LM: What you see in this exhibition are silver gelatin prints using a premade paper that already has all the chemicals and everything right in there and it’s using silver particles that then create the image. But there are a variety of other ways to make images, some very old going back to the early photography which don’t need a darkroom. That was what I became interested in. But I think because I didn’t go to school for it, I just pretty much looked at what I liked and tried to make what I like, and didn’t really know other than through experiment how to get to what I liked.
HR: And then later you went to Kate Millet’s art colony?
LM: Some of the pictures I’m showing actually actually
were taken while I was at Kate’s colony. Kate, years ago
bought a piece of land near Poughkeepsie that she got with the money from publishing Sexual Politics. She had this vision of a women’s art colony where women would be able to come and make work. She invited women, not artist necessarily in the beginning, but people interested in building an art colony to come up and building buildings. Kate decided that she did not want it to be a non-profit, she wanted the colony to support itself. So they planted Christmas trees, thinking that would be an easy way to make money. It turns out making a Christmas tree into a Christmas tree is much more work than it seems. Every artist at the colony woke up at 6 and worked several hours on the trees, everyday. That makes it different from any other art colonies when you’re not isolated from people.We worked together, ate together, in the evening we’d work, then whatever, lots of wine. She actually just recently sold most of the land, but she still owns the three houses that are clustered on one little peak.

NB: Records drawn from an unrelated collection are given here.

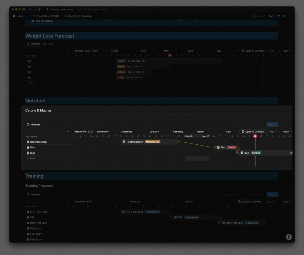
Task: Click the Home icon in breadcrumb
Action: [x=14, y=16]
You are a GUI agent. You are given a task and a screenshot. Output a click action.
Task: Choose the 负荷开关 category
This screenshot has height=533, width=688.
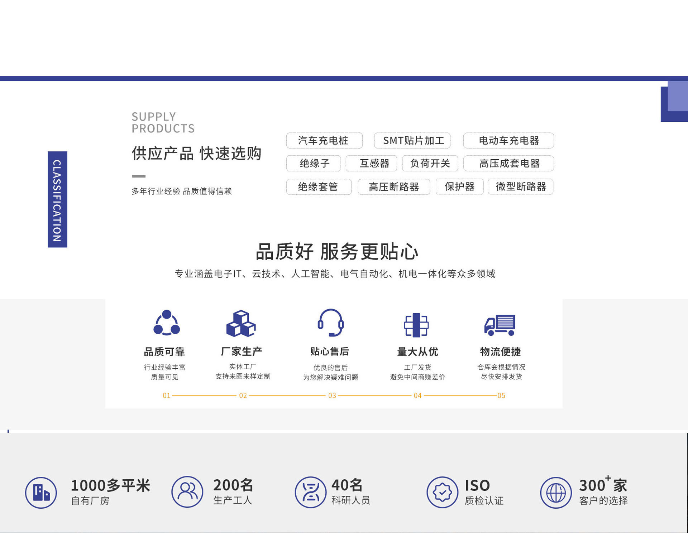pos(430,164)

HR: So what about the politics? Did Kate and the colony have a direct influence in your work?
LM: Well that certainly is why I was drawn to the colony, the feminism and the community of female artists. And I really wanted to trim some Christmas trees, the physical part of it. And definitely because of the history of it and who Kate was, I wanted to be part of what she had made. We would see something else that somebody carved into the woodwork or rafter, there’s a history there. I don’t think the other artists were drawn there for that same reasons as I.

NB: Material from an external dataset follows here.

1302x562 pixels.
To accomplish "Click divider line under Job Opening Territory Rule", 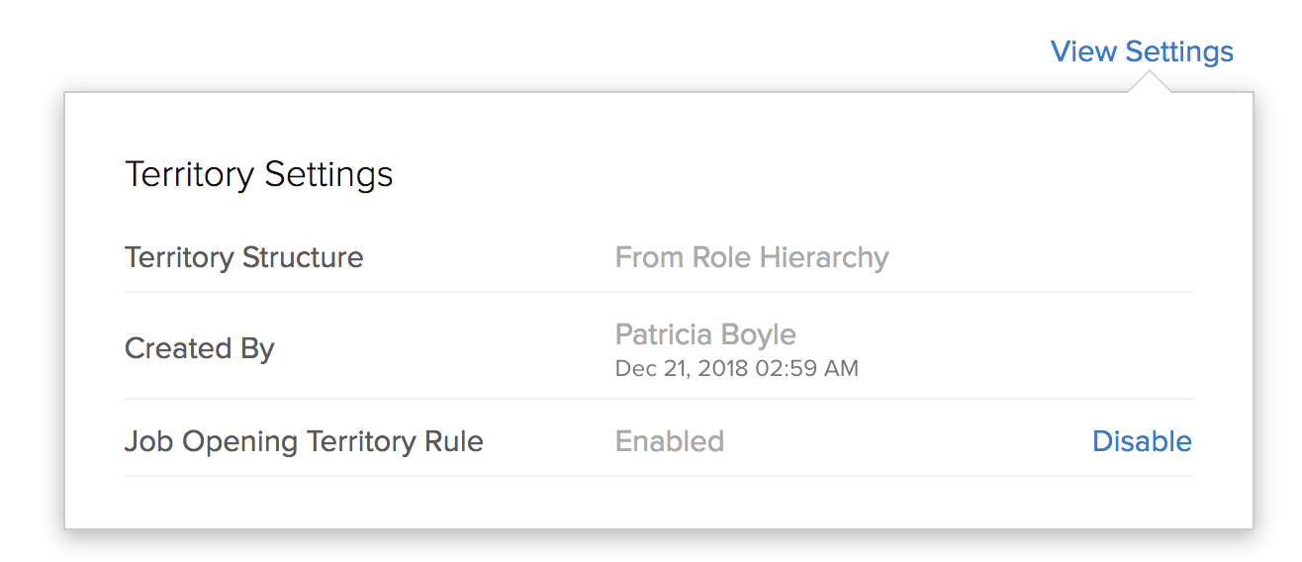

HR: Did you start producing more feminist images by being in that environment?
LM: Not more feminist, my work was always informed by feminism and my feminist awareness; my work wasn’t affected in that way. I think it was kind of wonderful to be in that supportive place. I learned about generational ideas of art and art making and kind of what was available to me in the art world compared to what I had been exposed to.
HR: About the work itself, is the series a documentation of a breakup or loosely a story about this lady couple or images that
have happened and you caught?
LM: The series is not a narrative of a breakup. I think the title Love Undone implies that. I was definitely unsatisfied and going through a breakup, but I don’t think that’s what the images are about. I think it’s hard because I don’t think of my work as necessarily a direct mirror. I expect other things to be read into them.In a photo you are undoing a moment or a thing or a feeling or something that is happening, so it’s sort of a process of taking
those bits, taking all these things that are going on and happening and by putting so much into them that they makes sense.